Fix ONNX Runtime CUDA fallback by preloading shared library dependencies by Misty-Star · Pull Request #276 · nomadkaraoke/python-audio-separator

Misty-Star · 2026-03-25T09:24:17Z

Summary

This PR improves GPU initialization for ONNX Runtime in pip-based CUDA environments by preloading
shared library dependencies before provider setup.
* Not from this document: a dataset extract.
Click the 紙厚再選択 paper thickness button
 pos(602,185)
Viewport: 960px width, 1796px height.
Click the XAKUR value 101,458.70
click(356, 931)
It also adds a clearer warning when an ONNX Runtime session cannot activate the requested
execution provider, and defers CLI imports so audio-separator help/usage paths do not eagerly
trigger heavy runtime initialization.

Problem

In some Linux environments where CUDA and cuDNN are installed via pip wheels, onnxruntime-gpu
may report CUDAExecutionProvider as available, but actual ONNX sessions can still fall back to
CPU because the required shared libraries are not visible to the dynamic loader at session
creation time.

In this case, users may see errors similar to:

Failed to load library ... libonnxruntime_providers_cuda.so
libcudnn.so.9: cannot open shared object file
Failed to create CUDAExecutionProvider

This can be confusing because PyTorch may still detect and use CUDA successfully, while ONNX
Runtime silently falls back to CPU for ONNX models.

Root Cause

The CUDA/cuDNN runtime libraries provided by pip-installed NVIDIA wheels are not always discovered
automatically by ONNX Runtime before the first CUDA execution provider session is created.

Changes

Call onnxruntime.preload_dlls() during accelerated device setup when the installed ONNX
Runtime version supports it.
Add a warning in the MDX ONNX loading path when the requested execution provider is not actually
activated by the created session.
Defer importing Separator in the CLI until it is actually needed, so no-argument/help flows do
not eagerly trigger ONNX Runtime initialization.
Add unit coverage for the ONNX Runtime dependency preload path and for the CLI no-argument
behavior.

Why this helps

This makes pip-installed CUDA/cuDNN runtimes visible to ONNX Runtime earlier in the startup flow,
which avoids a common failure mode where ONNX Runtime advertises CUDA support but then creates
CPU-only sessions in practice.

It also makes provider fallback much more obvious in logs, which should make future GPU
troubleshooting easier.

Validation

Validated locally with a pip-based GPU environment on Linux using:

Python 3.12
PyTorch 2.11.0+cu130
onnxruntime-gpu 1.24.4

Before this change:

PyTorch detected CUDA successfully.
ONNX Runtime exposed CUDAExecutionProvider in provider discovery.
A minimal ONNX InferenceSession(..., providers=["CUDAExecutionProvider"]) failed to load CUDA
dependencies and fell back to CPUExecutionProvider.

After this change:

The same environment successfully created an ONNX Runtime session using CUDAExecutionProvider
without requiring a manual LD_LIBRARY_PATH workaround.

Notes

This PR is focused on CUDA dependency loading and provider activation.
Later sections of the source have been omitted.